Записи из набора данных
########
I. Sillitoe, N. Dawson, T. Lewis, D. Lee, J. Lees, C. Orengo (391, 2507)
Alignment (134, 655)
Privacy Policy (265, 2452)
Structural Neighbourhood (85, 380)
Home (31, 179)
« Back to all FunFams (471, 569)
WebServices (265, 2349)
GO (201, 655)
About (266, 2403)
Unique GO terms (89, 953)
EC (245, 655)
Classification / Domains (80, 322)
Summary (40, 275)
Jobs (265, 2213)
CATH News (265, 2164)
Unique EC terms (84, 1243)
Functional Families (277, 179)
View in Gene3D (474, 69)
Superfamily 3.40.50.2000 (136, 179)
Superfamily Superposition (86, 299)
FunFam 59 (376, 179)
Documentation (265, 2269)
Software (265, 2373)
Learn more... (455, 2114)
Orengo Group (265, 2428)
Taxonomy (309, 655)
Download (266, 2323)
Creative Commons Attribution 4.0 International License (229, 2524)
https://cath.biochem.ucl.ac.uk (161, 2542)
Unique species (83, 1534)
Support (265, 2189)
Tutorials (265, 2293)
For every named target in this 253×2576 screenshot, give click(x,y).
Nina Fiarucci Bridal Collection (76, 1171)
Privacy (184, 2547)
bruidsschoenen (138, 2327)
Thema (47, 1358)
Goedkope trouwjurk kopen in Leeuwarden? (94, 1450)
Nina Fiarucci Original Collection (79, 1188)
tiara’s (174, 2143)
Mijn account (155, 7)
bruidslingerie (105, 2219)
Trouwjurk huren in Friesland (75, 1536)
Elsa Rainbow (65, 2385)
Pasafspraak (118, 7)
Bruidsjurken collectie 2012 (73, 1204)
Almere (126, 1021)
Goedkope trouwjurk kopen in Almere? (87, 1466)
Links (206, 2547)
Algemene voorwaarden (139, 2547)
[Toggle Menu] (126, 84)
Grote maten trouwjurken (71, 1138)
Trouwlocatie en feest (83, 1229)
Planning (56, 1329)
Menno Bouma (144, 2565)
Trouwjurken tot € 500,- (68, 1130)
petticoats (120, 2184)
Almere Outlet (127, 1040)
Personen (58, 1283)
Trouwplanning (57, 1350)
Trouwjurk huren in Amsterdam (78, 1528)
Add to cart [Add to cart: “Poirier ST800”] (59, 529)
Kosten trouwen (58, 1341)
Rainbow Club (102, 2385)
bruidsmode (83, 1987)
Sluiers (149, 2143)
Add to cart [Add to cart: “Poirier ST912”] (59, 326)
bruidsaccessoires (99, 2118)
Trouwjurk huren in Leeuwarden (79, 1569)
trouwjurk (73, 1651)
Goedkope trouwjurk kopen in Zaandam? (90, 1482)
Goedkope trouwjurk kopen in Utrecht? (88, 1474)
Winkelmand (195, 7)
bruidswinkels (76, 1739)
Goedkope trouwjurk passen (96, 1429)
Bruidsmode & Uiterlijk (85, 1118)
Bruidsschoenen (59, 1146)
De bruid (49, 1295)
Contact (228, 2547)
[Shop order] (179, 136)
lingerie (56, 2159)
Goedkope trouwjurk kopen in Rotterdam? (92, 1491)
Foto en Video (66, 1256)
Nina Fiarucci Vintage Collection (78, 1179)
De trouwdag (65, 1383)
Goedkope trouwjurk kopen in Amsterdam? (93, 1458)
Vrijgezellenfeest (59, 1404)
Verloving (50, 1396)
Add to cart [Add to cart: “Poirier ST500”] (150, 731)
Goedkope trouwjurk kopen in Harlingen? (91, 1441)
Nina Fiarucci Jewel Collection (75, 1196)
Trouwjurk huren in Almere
########
◆ Задание: Извлеките без изменений строки, начиная со строки, где стоит «Vrijgezellenfeest (59, 1404)», и заканчивая последней строкой. Обе границы тоже входят.

◆ Результат:
Vrijgezellenfeest (59, 1404)
Verloving (50, 1396)
Add to cart [Add to cart: “Poirier ST500”] (150, 731)
Goedkope trouwjurk kopen in Harlingen? (91, 1441)
Nina Fiarucci Jewel Collection (75, 1196)
Trouwjurk huren in Almere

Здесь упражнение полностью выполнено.